|Parts:||Frames, Nuts, Bolts, End caps, Plates|
|Techniques:||Tri joints, Shelf joints|
Shelves are flat horizontal planes which are used in a home, business, store, or elsewhere to hold items that are being displayed, stored, or offered for sale. Shelves are raised off the ground and usually anchored/supported on their shorter length sides by brackets. They can also be held up by columns or pillars. A shelf is also known as a counter, ledge, mantel, or rack. Tables designed to be placed against a wall, possibly mounted, are known as console tables, and are similar to individual shelves.
A shelf can be attached to a wall or other vertical surface, be suspended from a ceiling, be a part of a free-standing frame unit, or it can be part of a piece of furniture such as a cabinet, bookcase, entertainment center, some headboards, and so on. Usually two to six shelves make up a unit, each shelf being attached perpendicularly to the vertical or diagonal supports and positioned parallel one above the other. Free-standing shelves can be accessible from either one or both longer length sides. A shelf with hidden internal brackets is termed a floating shelf. A shelf or case designed to hold books is a bookshelf.
The length of the shelf is based upon the space limitations of its siting and the amount of weight which it will be expected to hold.
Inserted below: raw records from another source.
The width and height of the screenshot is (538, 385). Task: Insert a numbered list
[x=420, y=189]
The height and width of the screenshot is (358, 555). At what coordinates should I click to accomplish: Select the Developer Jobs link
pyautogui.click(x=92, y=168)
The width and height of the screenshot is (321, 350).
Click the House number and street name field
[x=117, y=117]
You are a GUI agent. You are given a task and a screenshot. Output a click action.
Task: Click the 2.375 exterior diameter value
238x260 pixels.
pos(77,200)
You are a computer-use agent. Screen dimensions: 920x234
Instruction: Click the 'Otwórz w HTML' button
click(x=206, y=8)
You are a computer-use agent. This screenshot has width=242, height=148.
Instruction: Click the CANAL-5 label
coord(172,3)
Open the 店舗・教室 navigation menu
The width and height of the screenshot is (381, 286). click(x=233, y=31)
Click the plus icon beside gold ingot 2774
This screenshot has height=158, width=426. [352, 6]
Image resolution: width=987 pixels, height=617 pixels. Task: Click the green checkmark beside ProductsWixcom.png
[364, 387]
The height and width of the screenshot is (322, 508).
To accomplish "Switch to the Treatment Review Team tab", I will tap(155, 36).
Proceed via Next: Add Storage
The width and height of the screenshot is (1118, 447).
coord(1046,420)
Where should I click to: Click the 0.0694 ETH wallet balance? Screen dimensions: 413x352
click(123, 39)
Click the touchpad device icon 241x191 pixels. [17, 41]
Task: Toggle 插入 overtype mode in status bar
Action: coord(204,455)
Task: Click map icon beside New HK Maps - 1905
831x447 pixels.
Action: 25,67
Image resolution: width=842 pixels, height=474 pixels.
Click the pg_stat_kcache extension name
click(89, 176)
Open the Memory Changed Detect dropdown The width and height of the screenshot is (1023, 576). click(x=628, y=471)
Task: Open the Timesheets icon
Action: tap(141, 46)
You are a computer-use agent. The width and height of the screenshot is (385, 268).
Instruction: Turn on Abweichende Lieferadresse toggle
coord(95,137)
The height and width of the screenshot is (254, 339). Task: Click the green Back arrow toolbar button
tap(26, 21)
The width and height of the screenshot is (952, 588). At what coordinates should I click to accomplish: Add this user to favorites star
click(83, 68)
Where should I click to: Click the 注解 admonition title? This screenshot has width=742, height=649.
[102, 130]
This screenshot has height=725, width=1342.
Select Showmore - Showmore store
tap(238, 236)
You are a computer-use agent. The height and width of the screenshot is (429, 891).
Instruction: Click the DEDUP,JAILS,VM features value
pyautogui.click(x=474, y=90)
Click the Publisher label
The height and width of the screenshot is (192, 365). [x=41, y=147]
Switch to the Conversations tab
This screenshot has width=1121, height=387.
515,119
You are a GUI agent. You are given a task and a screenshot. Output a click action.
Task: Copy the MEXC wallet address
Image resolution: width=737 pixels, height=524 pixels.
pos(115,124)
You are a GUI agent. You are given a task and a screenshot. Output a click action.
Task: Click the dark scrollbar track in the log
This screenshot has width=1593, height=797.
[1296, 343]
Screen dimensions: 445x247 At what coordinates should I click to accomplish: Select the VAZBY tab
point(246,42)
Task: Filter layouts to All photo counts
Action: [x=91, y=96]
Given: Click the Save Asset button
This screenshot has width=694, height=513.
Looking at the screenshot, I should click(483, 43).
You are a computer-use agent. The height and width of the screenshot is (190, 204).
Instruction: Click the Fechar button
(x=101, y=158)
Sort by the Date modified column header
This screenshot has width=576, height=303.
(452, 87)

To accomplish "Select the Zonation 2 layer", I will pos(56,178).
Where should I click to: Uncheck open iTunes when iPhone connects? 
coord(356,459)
The vertical distance between the shelves is based upon the space limitations of the unit's siting and the height of the objects; adjustable shelving systems allow the vertical distance to be altered. The unit can be fixed or be some form of mobile shelving. The most heavy duty shelving is pallet racking. In a store, the front edge of the shelf under the object(s) held might be used to display the name, product number, pricing, and other information about the object(s).
When using frames and plates of standard sizes, not all shelf configurations are possible. Sometimes frames occupy corners or other areas of the project which prevent shelves of standard size being placed there. See shelf joints for more information.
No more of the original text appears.